Oh, definitely doable. Apart from the ultra-basics it will teach you FSM design, pipelining and other useful stuff. Later on you should be able to tack an embedded CPU (preferrably NIOS due to its easy bus structure) to the Siever(s).

However, please use a simple SRAM. They're more expensive, but at least you don't have to complicate things by having to write the SDRAM state machine as well.

Good luck!

Ben

Reply to
Ben Twijnstra

Thanks Ben!

times on >99.9% of runs. Even if I do one loop per clock cycle (highly unrealistic) on the 50MHz Spartan-3 I' looking at one test per second per siever, and only 512bits going in and out of the siever per test.

There's no memory access whilst in the main loop so I mind if it's a bit slow grabbing data or returning results.

As for the memory the main chip (XC3S200FT256) has 12 18kbit block RAM (216K bits) the board comes with a 1M-Byte SRAM (in two 256Kx16 chips) on the back. No SDRAM to worry about.

Ta. -Alex

Reply to
Alex

Slightly off topic since I don't know this proth sieve

If you are interested in trully huge primes, perhaps the mersenne primes search might be something to consider as background material.

If you google comp arch group for FPGA Mersenne you should find a recent (1-2 month or so) mention about an engine that did huge 64 bit int FFTs on I think 2^24 points, this is used to do huge number arithmetic in shorter order. It used 384 18.18 muls on biggest V2Pro to drive the FFT kernal. The 64b math was needed to prevent loss of accuracy to do these huge muls needed for prime checking. The math was mostly beyond me but the FPGA HW was quite interesting.

Data section
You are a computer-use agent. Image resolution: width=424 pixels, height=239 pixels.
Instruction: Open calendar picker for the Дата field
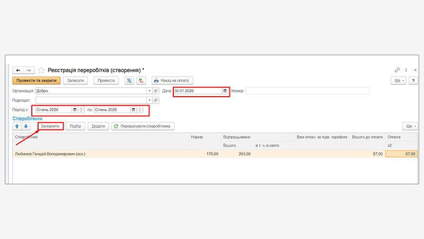click(x=224, y=91)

Do this
Write the next part of the forum thread about running a prime sieve on an FPGA, picking up after its final sentence. The data here is separate material and has no connection to the forum thread.

Output below
Ofcourse it turns out the memory management was the real problem here, if you can imagine doing a 2^24 pt 64 precision FFT.

This must be some sort of Uni assignment right? better than what I was offered

johnjakson at usa dot com

Reply to
JJ

Hi Alex, I don't know anything about "seiving" but it sounds like a good first project - the operations inside your loop are straight forward to implement in FPGA logic (comparison/shifting/add/subtract). Although you didn't state it, I'm assuming the overall goal is to achieve the fastest throughtput possible given the starter kit hardware constaints?, i.e. maximise sieved numbers per second.

Why do you feel you can't do one iteration of that loop per clock cycle? If you pipeline your logic you will get through the loop once per clock cycle, but there will be a latency of 2,3, 4 etc clock cycles depending on how deeply you need to pipeline. You should be able to achieve well above 50MHz, the max clock rate will ultimately depend on how deeply you pipeline.

I don't necessarily agree with Ben's statement that the memory (external SRAM?) bandwidth will be the limiting factor on throughput. Say each siever uses 100 slices and a XC3S200 provides 1920 slices, then you can have 19 sievers operating in parallel. If each siever takes 1 second to complete the algorithm then every second you need 19x ( p read, r read, n write) which is a trivial amount of bandwidth.

If speed is your goal then optimise the algorithm first (although I guess you will need some experience and knowledge of the hardware/FPGA before you can do this). Maybe I didn't understand the algorithm, but if the loop runs to completion 99.9% of the time then there must be a way of exploiting this? Wouldn't it be better to first do a coarse run through by going e.g r

Reply to
Andrew FPGA

Thanks for the comments (Andrew & JJ). Let me explain a bit. You asked for this! :-)

I don't need an FFT because I don't need to multiply numbers. The sieving can be performed on 'small' integers (64-bits gives a very large scope) using addition, subtraction, left shifting by one bit and comparisons.

No multiplication and no floating-point makes it much easier.

Proth sieving has some unique characteristics that make it different from the Mersenne primes research.

The main goal is to maximise numbers sieved based on time. This splits into two seperate goals:-

- Maximising the speed of each individual siever.

- Maximising the number of sievers on the FPGA.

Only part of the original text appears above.